====== INFORMATION GIVEN ======

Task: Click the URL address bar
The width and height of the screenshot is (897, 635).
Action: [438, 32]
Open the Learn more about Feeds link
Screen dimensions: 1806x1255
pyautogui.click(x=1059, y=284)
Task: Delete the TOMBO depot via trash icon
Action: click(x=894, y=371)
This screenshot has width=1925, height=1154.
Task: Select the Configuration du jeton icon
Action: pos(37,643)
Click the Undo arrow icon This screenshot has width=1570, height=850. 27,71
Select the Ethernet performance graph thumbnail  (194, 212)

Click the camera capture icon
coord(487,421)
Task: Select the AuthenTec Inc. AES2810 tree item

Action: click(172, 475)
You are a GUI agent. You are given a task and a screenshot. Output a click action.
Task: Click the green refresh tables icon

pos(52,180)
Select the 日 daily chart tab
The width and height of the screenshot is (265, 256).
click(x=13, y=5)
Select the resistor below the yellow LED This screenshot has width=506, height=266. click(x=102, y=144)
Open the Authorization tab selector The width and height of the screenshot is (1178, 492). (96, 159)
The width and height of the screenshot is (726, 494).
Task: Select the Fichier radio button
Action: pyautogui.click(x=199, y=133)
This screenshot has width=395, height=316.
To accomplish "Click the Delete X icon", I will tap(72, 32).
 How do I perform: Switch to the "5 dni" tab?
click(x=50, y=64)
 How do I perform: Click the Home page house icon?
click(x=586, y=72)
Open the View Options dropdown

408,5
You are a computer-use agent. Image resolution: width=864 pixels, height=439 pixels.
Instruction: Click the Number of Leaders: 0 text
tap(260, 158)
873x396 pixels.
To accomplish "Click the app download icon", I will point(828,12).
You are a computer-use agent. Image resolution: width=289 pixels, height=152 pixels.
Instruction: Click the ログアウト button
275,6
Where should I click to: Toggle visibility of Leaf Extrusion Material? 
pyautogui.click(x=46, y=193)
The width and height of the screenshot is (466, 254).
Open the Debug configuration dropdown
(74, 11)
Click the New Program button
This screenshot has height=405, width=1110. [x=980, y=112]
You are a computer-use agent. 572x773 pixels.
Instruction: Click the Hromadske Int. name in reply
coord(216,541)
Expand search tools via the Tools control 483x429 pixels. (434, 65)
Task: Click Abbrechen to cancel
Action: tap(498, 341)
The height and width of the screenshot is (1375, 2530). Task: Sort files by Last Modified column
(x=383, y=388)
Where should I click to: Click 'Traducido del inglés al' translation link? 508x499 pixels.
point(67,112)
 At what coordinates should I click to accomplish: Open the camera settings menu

======

PROBLEM STATEMENT: Which lines in the entries above contain the word "will"? Collect each of them in full.

EXERCISE RESPONSE:
To accomplish "Click the Delete X icon", I will tap(72, 32).
To accomplish "Click the app download icon", I will point(828,12).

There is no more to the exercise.